Religion: How ABC Loathes Thee

The May 14 episode of ABC's drama, Boston Legal, smeared many religions as bigoted and irrational in a tale about a woman suing the Roman Catholic Archdiocese of Boston for gender discrimination because she couldn't become a priest. 


The woman wasn't demanding a court-mandated ordination, but rather a denial of the Archdiocese's “tax-exempt status if they continue to discriminate.”  Her argument rested upon a real-life case brought against Bob Jones University, “a religious educational institution” that lost its tax-exempt status because it did not allow interracial dating or marriage. 


Lawyer Carl Sack equated the Catholic Church's stance on women in leadership roles to Jim Crow laws while cross-examining a priest:  


PRIEST: We certainly teach that men and women are equal. But... but they have different roles that are divinely bestowed. This is an authoritarian teaching called complementarity.


CARL SACK: Complementarity?


PRIEST: Yes. It's not sexism. We believe in the plan of God. Men and women complement each other, and thereby occupy different positions.


SACK: Separate but equal?


Sack also swiped at Catholic doctrine regarding homosexuality and diminished Jesus Christ while trying to prove that doctrine can change to reflect public opinion:


…The church once defended slavery as willed by God -- you modified that doctrine. Then there was the persecution of witches, you know, with the big rocks... (whispers) torture. (Normal voice) And let's not forget the crimes of the Inquisition. All of those were Catholic Church doctrines adjusted according to popular opinion. And let's not forget that you once condemned homosexuality as an intrinsic and moral evil, but--oh, wait. That one still stands. Your holiness, I have great respect and well, appreciation for the Catholic Church. How could I not? After all, I'm a Jew. You made one of ours almighty.


The Catholic Church defended slavery?  Haven't heard that one before, but if it's true, it happened centuries ago – and Boston Legal's writers gloss over the Catholic Church's lengthy record of opposing slavery.


While it was open season on Catholics, Boston Legal's writers, through the voice of their character, Sack, proved to be equal-opportunity offenders by attacking a variety of religions:


It's not just the Catholics. Orthodox Judaism segregates men and women in the synagogue. Girls have to sit in the back or the balcony. They also don't allow women to be rabbis. Islam--forget about it. They don't even let women show their faces. The ugly fact is that we're okay with bigotry in this country as long as it's cloaked in faith. And the prejudice isn't limited to women. You think we'll ever eliminate gay bashing while giving tax breaks to institutions who declare that homosexuality is a moral sin, an evil? Whether it's persecution of the Christians in ancient Rome or the holocaust during World War II or Bosnia today, where we have an ethnic genocide in progress, religion has a mean legacy.

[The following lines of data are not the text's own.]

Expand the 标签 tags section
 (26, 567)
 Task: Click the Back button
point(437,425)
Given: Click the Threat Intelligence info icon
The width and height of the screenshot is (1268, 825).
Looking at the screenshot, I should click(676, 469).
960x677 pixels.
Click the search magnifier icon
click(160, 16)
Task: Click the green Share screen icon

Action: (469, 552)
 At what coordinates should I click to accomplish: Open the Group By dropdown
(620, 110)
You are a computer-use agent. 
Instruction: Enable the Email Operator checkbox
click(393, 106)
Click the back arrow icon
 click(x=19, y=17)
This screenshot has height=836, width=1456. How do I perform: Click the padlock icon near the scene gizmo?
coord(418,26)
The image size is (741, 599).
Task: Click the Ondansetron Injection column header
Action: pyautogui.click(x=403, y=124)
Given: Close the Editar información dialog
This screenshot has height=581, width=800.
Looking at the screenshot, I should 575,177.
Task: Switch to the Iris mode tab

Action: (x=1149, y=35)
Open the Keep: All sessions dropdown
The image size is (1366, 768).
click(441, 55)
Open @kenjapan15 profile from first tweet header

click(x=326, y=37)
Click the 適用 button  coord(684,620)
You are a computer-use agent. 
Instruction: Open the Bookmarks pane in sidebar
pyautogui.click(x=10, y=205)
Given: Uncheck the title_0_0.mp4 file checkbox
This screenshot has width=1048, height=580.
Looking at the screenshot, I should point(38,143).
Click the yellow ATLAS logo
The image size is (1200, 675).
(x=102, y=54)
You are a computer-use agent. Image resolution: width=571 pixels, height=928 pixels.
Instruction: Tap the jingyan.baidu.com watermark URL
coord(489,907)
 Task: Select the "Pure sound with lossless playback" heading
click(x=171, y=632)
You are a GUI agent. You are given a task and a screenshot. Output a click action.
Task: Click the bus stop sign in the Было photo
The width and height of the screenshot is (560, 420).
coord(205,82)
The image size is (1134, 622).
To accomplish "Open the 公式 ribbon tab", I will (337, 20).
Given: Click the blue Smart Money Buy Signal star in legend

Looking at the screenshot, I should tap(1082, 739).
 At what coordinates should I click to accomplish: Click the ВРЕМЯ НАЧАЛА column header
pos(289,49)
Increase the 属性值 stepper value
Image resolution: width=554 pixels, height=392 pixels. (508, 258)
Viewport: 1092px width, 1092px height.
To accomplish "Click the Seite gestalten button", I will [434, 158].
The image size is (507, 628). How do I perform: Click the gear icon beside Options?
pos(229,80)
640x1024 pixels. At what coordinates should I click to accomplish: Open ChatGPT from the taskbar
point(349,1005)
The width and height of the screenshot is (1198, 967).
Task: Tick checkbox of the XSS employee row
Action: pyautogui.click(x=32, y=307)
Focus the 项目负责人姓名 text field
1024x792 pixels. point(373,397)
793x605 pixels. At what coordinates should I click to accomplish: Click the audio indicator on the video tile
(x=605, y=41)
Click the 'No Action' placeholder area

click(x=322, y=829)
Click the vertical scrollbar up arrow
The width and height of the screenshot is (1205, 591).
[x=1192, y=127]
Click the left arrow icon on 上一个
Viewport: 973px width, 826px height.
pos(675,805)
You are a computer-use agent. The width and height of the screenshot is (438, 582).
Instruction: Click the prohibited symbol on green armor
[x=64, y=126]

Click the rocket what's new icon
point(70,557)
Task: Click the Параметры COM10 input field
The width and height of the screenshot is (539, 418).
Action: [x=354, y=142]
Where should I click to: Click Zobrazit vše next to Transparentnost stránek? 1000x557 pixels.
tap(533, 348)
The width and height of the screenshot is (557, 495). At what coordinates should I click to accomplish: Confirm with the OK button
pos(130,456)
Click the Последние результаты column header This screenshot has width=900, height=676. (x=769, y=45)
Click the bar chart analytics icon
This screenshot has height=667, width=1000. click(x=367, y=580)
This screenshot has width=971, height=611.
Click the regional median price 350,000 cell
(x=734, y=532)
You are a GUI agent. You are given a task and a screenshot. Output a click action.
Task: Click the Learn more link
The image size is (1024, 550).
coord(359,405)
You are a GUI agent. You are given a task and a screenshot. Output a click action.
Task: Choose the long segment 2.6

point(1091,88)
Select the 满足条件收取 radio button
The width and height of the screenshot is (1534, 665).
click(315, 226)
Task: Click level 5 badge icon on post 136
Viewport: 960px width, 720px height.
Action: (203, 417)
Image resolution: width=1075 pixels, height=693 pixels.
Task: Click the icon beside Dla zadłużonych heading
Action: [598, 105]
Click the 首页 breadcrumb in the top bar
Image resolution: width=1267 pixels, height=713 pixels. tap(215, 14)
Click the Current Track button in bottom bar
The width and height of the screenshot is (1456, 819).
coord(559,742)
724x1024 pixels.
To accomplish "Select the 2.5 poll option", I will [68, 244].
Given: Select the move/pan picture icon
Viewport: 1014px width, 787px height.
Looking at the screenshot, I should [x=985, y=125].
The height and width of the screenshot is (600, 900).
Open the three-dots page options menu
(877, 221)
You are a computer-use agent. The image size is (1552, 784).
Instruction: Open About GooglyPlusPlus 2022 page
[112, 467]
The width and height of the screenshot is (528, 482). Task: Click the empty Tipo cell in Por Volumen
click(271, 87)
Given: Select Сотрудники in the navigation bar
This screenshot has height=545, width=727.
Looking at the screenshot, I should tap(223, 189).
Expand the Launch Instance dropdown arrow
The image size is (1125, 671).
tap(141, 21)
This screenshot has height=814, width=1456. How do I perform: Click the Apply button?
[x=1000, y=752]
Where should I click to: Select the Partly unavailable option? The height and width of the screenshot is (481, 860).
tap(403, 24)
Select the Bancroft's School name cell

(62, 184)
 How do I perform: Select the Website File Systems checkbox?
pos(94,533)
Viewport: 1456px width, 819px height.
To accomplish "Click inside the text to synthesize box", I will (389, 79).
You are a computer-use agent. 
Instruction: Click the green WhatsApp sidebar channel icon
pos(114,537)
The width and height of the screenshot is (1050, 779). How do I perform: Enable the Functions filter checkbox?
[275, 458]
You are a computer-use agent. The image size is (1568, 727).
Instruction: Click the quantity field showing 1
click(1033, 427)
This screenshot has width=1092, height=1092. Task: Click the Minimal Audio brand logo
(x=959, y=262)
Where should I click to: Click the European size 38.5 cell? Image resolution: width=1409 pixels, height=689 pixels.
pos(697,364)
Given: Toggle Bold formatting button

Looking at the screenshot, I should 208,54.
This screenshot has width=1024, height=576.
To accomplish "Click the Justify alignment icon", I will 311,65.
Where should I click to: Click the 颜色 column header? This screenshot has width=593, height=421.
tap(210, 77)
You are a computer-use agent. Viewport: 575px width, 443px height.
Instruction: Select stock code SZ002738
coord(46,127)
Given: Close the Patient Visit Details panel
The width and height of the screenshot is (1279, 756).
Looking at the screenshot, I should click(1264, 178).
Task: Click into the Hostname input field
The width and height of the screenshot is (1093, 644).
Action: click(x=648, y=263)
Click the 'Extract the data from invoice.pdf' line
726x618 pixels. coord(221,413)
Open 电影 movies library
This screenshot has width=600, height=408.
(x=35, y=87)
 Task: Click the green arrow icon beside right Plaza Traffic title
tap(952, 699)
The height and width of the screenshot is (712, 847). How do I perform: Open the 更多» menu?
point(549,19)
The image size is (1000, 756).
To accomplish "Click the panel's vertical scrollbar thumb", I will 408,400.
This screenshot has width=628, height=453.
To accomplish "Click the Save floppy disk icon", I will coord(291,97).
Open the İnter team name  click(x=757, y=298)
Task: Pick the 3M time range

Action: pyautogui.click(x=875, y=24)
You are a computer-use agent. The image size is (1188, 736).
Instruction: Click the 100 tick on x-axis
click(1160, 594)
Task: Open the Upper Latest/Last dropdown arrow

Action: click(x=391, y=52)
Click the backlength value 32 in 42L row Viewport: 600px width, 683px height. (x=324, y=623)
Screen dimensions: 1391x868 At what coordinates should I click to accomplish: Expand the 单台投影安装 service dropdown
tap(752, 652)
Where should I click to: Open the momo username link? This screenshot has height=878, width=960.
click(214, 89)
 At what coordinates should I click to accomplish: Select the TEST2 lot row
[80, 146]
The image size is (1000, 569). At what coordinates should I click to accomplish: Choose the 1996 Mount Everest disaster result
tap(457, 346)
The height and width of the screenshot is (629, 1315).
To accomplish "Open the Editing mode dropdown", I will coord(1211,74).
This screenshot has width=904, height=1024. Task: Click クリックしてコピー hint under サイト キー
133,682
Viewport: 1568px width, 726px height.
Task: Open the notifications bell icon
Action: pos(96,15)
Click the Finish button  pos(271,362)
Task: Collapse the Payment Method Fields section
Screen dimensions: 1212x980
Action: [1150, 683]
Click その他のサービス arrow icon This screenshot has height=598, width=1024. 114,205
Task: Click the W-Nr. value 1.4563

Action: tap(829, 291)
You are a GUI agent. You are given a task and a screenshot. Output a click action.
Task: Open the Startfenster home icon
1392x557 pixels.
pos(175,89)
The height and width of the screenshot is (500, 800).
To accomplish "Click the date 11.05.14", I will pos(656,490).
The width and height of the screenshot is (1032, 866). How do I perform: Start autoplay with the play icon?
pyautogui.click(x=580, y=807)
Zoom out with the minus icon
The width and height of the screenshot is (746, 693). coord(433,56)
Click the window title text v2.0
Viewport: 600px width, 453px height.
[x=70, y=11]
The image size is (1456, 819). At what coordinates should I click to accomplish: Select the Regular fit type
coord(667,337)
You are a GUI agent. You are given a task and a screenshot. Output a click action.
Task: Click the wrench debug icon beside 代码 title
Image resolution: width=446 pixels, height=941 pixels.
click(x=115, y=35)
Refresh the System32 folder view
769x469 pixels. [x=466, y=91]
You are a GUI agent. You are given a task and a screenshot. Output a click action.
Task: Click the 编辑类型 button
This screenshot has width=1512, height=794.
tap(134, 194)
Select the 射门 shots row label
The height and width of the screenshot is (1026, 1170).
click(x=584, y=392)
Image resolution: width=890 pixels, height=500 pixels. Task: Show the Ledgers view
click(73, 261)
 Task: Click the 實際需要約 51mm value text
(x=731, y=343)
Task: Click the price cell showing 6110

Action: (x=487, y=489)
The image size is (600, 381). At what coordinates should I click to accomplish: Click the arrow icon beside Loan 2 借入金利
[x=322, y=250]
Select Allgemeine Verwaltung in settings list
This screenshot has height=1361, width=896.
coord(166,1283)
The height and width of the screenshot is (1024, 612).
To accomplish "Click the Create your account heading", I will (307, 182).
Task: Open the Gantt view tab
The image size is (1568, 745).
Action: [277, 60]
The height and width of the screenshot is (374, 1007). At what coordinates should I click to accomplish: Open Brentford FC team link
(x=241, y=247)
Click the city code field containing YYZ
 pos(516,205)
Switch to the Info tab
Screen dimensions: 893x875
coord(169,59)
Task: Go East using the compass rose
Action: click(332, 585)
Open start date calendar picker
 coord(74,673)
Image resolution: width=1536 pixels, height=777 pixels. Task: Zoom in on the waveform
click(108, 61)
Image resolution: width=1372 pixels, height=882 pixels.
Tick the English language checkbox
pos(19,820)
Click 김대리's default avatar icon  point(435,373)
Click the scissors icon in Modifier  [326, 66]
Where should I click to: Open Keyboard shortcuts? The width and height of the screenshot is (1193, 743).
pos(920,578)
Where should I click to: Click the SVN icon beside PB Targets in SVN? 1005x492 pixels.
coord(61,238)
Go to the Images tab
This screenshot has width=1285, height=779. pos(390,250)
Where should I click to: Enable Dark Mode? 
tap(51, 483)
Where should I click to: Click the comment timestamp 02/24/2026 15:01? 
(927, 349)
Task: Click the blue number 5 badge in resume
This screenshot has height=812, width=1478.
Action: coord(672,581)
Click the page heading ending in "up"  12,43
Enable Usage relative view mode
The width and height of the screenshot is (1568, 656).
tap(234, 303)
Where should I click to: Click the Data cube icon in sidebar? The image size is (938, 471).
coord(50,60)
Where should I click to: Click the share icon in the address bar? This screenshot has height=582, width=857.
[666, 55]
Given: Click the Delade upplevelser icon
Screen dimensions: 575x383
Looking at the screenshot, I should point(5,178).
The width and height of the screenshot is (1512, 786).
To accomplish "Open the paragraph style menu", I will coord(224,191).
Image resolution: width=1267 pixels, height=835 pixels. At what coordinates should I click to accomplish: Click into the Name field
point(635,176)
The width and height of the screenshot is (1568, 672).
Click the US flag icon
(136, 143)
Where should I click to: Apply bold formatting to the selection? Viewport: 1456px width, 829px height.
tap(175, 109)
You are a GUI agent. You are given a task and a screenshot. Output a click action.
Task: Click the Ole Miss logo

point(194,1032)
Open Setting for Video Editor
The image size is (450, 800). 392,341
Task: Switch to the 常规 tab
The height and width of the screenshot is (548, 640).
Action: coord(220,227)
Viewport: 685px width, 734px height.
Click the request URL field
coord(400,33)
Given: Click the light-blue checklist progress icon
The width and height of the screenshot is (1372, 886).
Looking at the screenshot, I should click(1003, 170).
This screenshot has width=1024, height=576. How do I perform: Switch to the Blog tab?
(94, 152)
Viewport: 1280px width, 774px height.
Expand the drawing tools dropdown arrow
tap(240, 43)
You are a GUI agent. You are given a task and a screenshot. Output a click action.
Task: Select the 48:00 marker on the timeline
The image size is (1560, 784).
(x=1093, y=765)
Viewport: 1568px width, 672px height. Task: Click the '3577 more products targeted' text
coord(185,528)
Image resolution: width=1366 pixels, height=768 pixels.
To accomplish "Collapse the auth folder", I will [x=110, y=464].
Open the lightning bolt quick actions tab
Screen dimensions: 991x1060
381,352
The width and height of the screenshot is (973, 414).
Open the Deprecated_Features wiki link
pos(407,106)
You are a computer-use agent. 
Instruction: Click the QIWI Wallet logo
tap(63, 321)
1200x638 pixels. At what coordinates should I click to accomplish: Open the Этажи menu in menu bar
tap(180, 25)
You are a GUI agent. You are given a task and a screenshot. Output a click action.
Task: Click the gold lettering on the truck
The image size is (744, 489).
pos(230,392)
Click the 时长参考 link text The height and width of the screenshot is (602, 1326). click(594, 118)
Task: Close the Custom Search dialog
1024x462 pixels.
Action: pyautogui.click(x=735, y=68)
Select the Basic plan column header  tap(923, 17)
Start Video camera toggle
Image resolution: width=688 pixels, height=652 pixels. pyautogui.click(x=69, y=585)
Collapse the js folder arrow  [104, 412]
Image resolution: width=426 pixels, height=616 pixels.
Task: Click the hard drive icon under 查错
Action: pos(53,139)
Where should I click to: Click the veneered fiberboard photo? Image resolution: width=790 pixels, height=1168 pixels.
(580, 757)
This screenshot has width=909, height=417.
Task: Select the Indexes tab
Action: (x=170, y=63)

And of course, Hollywood can't talk about religion and homosexuality without dragging out its favorite evangelical bogeymen, Jerry Falwell and Pat Robertson.  Sack continued:


Pat Robertson. He's a popular guy. He referred to Presbyterians and Episcopalians and Methodists as the spirit of antichrist. He's also rumored to have blamed Katrina on the fact that Ellen DeGeneres-- a lesbian-- lived in New Orleans. Jerry Falwell said that 9/11 happened because of God's wrath against homosexuals. (Sighs) I'm a spiritual man. I go to temple. I pray. I believe in God. But we cannot deny that religion is one place where we allow hate and oppression and discrimination to fester as it seeks safe haven in the Constitution.


The writers even use the closing argument by the lawyer defending the archdiocese to marginalize religious beliefs:


Does it really make sense that God got mad at the human race and drowned them all, including children and all the animals except two of each, which survived on a big boat?  Do Christians literally believe the earth was made in seven days?  Religion – some of it is out there.


With a defense like that, is it any wonder the judge ruled in favor of eliminating the tax-exempt status of the archdiocese? 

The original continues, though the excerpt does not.